Population (mid 2024 estimate)
- • Total: 86,001
- • Density: 2,700/km^{2} (6,993/sq mi)
- Time zone: UTC+7 (IWST)
- Area code: (+62) 251
- Vehicle registration: F
- Villages: 8
- Website: kecamatanleuwisadeng.bogorkab.go.id

= Leuwisadeng =

Leuwisadeng is a town and an administrative district (Indonesian: kecamatan) in the Bogor Regency, West Java, Indonesia and thus part of Jakarta's metropolitan area.

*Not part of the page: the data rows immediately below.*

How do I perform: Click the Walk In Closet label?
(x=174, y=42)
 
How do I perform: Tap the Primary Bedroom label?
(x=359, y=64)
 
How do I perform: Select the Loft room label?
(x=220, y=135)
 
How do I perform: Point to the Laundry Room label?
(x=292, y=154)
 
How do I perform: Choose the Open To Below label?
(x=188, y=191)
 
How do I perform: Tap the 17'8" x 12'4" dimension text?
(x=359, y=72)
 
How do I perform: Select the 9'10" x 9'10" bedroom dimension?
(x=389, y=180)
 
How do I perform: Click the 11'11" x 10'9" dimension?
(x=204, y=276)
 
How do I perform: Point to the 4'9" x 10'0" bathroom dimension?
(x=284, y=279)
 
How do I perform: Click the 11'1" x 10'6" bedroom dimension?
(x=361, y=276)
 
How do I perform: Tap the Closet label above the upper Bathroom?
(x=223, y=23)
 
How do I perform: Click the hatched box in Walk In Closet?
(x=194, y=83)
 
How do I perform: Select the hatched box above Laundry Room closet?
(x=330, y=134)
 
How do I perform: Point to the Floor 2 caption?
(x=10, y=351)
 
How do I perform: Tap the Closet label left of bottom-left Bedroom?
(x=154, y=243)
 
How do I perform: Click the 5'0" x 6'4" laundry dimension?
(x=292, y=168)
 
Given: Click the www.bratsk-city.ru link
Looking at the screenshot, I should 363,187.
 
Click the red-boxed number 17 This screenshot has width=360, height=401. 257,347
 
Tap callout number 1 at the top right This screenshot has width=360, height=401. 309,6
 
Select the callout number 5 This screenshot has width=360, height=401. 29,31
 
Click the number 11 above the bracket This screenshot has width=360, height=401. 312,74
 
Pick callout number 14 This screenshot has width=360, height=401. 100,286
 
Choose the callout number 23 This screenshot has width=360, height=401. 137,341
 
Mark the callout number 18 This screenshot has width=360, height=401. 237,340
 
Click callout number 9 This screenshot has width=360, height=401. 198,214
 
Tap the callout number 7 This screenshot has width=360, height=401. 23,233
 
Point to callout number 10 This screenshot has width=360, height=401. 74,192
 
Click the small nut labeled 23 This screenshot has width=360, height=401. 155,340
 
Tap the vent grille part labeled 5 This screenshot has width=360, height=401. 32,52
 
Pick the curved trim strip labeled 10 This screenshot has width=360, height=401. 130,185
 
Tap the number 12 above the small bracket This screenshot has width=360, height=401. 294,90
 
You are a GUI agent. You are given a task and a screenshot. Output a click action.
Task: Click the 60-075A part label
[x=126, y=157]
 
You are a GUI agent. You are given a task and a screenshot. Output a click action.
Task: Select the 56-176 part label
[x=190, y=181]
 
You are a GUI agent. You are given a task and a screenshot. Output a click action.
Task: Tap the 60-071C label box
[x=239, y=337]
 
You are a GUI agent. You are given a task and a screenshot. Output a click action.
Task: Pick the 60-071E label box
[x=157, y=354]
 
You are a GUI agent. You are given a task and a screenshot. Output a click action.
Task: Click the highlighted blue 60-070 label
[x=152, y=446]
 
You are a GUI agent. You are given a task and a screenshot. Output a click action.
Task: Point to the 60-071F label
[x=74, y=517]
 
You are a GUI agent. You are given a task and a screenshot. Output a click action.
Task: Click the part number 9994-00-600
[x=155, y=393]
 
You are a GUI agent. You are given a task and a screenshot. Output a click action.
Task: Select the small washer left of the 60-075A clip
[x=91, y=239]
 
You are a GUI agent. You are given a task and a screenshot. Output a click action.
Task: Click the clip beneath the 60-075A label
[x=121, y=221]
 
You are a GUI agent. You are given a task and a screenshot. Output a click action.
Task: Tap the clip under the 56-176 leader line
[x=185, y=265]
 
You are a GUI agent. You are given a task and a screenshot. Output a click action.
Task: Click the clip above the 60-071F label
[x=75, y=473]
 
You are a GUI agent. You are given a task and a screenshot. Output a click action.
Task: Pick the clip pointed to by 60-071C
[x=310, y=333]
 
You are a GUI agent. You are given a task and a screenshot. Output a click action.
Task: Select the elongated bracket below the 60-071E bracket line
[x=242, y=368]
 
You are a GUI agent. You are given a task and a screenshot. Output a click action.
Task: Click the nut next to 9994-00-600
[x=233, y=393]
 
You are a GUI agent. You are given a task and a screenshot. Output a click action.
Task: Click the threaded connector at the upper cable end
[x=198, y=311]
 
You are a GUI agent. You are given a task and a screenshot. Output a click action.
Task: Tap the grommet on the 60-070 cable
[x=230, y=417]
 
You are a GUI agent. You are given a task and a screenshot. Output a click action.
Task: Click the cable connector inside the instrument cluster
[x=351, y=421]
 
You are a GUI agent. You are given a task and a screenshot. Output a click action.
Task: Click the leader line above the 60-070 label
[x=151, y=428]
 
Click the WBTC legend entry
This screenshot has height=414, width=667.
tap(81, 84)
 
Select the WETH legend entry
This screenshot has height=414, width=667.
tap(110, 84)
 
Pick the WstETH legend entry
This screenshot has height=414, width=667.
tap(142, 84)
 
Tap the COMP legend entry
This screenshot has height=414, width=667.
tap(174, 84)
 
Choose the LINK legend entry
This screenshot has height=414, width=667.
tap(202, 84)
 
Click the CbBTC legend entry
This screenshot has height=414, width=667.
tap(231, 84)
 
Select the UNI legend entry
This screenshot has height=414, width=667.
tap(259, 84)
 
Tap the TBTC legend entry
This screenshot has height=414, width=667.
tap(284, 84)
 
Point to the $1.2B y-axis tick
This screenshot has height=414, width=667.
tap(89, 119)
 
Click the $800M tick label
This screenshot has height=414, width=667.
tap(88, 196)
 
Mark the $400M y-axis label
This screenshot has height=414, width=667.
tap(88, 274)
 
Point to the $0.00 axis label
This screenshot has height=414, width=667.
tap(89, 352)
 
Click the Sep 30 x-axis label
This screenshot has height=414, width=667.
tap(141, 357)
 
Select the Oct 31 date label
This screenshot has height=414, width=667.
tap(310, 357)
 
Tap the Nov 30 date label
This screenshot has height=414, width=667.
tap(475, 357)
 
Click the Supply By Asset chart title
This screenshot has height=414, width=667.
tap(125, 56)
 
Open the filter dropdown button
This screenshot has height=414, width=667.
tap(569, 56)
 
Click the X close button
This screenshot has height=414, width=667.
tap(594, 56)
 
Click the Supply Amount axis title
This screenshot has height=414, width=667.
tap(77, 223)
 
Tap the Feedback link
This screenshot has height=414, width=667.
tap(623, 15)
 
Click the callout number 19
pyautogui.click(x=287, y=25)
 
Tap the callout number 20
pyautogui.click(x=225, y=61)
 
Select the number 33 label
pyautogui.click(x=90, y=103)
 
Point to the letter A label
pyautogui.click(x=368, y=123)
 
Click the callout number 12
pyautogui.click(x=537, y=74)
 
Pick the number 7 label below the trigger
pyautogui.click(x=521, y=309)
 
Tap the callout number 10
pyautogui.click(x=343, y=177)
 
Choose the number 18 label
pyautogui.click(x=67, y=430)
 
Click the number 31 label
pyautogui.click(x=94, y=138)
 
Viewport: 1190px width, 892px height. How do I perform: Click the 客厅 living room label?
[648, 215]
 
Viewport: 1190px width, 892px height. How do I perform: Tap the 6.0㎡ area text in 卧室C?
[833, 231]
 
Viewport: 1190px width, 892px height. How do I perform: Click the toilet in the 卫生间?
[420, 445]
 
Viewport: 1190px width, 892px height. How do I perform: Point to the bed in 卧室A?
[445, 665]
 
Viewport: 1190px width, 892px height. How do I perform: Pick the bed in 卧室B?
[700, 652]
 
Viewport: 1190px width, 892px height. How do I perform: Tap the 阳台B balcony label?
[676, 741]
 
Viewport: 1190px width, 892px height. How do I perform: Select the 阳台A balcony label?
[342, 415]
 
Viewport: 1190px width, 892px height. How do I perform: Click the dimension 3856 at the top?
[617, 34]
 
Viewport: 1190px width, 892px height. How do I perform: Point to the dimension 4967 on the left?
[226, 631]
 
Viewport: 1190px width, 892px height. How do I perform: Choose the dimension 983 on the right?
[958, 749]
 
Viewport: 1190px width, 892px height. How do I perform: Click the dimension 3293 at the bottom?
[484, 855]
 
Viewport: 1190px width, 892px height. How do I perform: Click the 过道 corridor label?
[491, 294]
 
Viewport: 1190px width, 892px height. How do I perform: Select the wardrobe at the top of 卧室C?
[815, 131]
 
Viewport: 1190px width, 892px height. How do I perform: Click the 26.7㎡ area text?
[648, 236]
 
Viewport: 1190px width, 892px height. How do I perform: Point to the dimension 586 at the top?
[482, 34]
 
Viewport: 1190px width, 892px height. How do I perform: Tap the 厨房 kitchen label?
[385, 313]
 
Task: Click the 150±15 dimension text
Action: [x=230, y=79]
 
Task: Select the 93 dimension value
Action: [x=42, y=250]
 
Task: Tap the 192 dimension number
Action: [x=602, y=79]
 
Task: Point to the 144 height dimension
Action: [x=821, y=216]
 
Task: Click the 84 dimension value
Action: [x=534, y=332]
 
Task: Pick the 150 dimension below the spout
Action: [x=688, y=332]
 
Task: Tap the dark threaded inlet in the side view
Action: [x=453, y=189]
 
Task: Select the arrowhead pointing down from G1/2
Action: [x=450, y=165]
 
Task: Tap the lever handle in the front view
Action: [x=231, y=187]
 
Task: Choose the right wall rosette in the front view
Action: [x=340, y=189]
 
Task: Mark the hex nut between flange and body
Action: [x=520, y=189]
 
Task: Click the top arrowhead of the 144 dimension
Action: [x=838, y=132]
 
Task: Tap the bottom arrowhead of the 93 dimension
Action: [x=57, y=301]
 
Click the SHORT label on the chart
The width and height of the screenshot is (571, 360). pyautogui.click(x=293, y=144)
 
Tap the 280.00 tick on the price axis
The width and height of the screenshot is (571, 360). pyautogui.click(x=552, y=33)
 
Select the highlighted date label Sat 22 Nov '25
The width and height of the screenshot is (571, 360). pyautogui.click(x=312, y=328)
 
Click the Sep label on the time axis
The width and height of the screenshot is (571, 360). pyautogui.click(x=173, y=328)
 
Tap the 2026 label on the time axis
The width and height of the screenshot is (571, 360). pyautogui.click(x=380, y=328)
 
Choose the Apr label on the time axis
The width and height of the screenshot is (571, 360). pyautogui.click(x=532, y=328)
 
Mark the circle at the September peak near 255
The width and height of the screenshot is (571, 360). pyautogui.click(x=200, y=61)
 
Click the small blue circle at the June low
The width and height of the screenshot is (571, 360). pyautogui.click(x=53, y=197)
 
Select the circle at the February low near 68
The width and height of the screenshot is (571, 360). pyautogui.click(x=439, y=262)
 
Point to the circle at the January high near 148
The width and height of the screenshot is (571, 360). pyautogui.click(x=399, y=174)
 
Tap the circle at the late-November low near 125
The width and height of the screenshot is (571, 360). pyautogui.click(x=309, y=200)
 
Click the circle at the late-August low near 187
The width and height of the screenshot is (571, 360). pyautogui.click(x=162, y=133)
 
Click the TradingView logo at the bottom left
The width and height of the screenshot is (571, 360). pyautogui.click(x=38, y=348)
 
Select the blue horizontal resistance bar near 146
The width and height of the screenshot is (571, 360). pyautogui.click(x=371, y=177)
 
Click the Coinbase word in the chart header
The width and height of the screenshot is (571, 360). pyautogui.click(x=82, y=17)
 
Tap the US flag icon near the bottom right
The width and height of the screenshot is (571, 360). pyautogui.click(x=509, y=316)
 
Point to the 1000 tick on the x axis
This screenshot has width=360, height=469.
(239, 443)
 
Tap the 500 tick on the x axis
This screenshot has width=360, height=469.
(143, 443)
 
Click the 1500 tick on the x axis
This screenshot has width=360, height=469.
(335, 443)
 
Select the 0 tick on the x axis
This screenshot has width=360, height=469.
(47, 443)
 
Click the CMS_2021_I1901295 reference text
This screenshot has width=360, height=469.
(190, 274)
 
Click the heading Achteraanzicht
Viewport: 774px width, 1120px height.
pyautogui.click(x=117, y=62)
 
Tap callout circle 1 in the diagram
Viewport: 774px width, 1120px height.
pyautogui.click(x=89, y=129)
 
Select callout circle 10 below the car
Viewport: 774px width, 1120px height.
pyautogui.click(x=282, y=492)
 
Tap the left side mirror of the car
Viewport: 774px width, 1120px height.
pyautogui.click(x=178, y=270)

Leuwisadeng District covers an area of 31.85 km^{2}, and had a population of 70,847 at the 2010 Census and 77,382 at the 2020 Census; the official estimate as at mid 2024 was 86,001 (comprising 44,909 males and 41,092 females). The administrative centre is at the town of Leuwisadeng, and the district is sub-divided into eight villages (desa), all sharing the postcode of 16641, as listed below with their areas and populations as at mid 2024.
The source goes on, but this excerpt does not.